---------- RECORDS FOR THE EXERCISE

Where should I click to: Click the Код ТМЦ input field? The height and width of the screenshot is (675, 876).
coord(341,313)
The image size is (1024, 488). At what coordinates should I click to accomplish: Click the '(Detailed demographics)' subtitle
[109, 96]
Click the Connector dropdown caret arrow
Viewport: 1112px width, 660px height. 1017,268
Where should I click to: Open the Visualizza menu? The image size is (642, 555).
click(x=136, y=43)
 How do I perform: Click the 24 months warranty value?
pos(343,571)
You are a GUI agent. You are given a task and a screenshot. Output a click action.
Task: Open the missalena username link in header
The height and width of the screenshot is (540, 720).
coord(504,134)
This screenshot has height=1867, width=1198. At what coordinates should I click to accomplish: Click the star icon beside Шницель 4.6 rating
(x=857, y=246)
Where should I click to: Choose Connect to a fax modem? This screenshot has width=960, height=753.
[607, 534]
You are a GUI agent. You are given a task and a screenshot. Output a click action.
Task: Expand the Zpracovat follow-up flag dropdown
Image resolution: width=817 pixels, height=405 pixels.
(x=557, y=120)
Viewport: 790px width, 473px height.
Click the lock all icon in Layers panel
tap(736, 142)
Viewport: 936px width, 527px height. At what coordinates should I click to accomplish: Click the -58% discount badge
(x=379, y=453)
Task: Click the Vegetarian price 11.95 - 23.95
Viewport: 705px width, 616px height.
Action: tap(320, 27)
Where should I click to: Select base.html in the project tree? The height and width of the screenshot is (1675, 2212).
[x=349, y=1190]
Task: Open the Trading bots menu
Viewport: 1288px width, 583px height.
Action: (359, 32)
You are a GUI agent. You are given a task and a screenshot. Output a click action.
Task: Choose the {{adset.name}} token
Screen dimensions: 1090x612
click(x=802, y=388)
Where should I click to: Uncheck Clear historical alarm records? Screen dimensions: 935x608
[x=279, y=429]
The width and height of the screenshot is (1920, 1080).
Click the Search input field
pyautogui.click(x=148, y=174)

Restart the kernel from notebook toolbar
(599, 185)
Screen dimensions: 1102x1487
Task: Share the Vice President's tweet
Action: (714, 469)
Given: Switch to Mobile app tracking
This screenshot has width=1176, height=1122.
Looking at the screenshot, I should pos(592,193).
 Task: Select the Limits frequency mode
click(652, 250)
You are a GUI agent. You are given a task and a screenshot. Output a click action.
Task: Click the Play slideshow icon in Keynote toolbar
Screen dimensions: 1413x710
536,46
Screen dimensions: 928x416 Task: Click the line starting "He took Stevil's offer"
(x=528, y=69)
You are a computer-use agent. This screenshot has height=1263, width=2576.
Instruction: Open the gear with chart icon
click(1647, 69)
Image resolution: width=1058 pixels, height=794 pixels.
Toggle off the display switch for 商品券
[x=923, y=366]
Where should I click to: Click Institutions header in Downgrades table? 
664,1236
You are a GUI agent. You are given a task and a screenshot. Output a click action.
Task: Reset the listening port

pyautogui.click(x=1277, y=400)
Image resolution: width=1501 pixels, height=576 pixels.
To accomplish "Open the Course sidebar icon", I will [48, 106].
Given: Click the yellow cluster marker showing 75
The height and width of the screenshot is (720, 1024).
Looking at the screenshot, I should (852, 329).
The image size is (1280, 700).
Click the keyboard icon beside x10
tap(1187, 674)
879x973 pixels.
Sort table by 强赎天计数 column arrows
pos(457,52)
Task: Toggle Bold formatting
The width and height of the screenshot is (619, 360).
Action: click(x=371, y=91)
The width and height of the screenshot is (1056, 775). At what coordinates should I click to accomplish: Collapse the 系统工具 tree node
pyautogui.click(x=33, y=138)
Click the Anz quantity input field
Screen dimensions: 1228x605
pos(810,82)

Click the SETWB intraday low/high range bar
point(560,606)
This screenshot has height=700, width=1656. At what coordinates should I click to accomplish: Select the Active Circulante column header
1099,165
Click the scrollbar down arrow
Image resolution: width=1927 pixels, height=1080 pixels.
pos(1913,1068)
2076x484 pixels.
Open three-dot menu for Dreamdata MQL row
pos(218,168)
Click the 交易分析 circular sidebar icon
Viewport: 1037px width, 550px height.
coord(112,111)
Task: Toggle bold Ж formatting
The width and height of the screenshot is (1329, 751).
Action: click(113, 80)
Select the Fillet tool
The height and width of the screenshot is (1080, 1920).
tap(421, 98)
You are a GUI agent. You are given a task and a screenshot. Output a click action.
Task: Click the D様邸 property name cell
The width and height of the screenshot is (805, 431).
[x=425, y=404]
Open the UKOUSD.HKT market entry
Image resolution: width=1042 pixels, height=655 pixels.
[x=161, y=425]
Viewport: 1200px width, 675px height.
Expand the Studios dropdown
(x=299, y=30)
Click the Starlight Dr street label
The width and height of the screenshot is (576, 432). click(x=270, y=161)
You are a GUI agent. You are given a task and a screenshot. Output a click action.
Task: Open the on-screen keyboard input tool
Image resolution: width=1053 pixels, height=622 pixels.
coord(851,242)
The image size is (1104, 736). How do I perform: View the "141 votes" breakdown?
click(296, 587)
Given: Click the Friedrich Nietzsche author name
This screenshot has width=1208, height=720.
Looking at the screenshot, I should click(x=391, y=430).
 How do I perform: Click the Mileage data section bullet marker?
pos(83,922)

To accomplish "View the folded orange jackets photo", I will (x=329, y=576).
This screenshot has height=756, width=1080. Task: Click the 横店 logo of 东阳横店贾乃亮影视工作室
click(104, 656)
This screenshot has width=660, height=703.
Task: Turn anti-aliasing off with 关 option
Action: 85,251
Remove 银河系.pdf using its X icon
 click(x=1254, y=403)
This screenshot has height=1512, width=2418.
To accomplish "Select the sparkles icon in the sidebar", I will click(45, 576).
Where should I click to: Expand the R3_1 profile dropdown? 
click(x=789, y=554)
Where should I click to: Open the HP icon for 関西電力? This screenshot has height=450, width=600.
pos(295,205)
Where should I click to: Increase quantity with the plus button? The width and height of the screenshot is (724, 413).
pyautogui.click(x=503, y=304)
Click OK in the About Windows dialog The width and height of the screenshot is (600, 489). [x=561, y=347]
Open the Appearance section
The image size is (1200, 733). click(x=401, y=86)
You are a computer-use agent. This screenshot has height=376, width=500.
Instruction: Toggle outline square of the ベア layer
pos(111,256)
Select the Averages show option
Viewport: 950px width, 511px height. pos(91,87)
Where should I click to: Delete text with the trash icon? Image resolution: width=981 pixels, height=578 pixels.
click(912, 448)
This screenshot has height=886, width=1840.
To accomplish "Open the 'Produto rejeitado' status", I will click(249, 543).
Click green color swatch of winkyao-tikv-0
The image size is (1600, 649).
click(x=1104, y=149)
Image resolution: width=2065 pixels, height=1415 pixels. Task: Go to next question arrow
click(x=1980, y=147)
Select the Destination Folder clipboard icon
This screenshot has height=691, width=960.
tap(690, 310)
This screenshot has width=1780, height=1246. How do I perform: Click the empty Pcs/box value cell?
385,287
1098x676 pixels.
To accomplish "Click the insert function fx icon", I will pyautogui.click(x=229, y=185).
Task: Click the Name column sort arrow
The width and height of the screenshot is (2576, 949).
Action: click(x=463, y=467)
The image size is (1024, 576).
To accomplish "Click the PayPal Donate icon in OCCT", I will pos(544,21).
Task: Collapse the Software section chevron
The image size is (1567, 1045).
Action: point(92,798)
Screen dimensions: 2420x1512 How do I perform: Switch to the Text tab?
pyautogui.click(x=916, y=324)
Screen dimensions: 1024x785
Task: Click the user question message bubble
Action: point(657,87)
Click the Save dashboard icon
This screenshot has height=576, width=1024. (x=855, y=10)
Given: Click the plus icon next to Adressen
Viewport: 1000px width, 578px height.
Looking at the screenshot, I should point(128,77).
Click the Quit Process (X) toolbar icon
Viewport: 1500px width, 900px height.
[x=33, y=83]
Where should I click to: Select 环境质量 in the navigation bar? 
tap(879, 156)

--------------------

_REQUEST_. Reproduce the lines verbatim, beginning at the line that contains "Image resolution: width=2065" and continuing through the end of the lines.

_SOLVED EXERCISE_.
Image resolution: width=2065 pixels, height=1415 pixels. Task: Go to next question arrow
click(x=1980, y=147)
Select the Destination Folder clipboard icon
This screenshot has height=691, width=960.
tap(690, 310)
This screenshot has width=1780, height=1246. How do I perform: Click the empty Pcs/box value cell?
385,287
1098x676 pixels.
To accomplish "Click the insert function fx icon", I will pyautogui.click(x=229, y=185).
Task: Click the Name column sort arrow
The width and height of the screenshot is (2576, 949).
Action: click(x=463, y=467)
The image size is (1024, 576).
To accomplish "Click the PayPal Donate icon in OCCT", I will pos(544,21).
Task: Collapse the Software section chevron
The image size is (1567, 1045).
Action: point(92,798)
Screen dimensions: 2420x1512 How do I perform: Switch to the Text tab?
pyautogui.click(x=916, y=324)
Screen dimensions: 1024x785
Task: Click the user question message bubble
Action: point(657,87)
Click the Save dashboard icon
This screenshot has height=576, width=1024. (x=855, y=10)
Given: Click the plus icon next to Adressen
Viewport: 1000px width, 578px height.
Looking at the screenshot, I should point(128,77).
Click the Quit Process (X) toolbar icon
Viewport: 1500px width, 900px height.
[x=33, y=83]
Where should I click to: Select 环境质量 in the navigation bar? 
tap(879, 156)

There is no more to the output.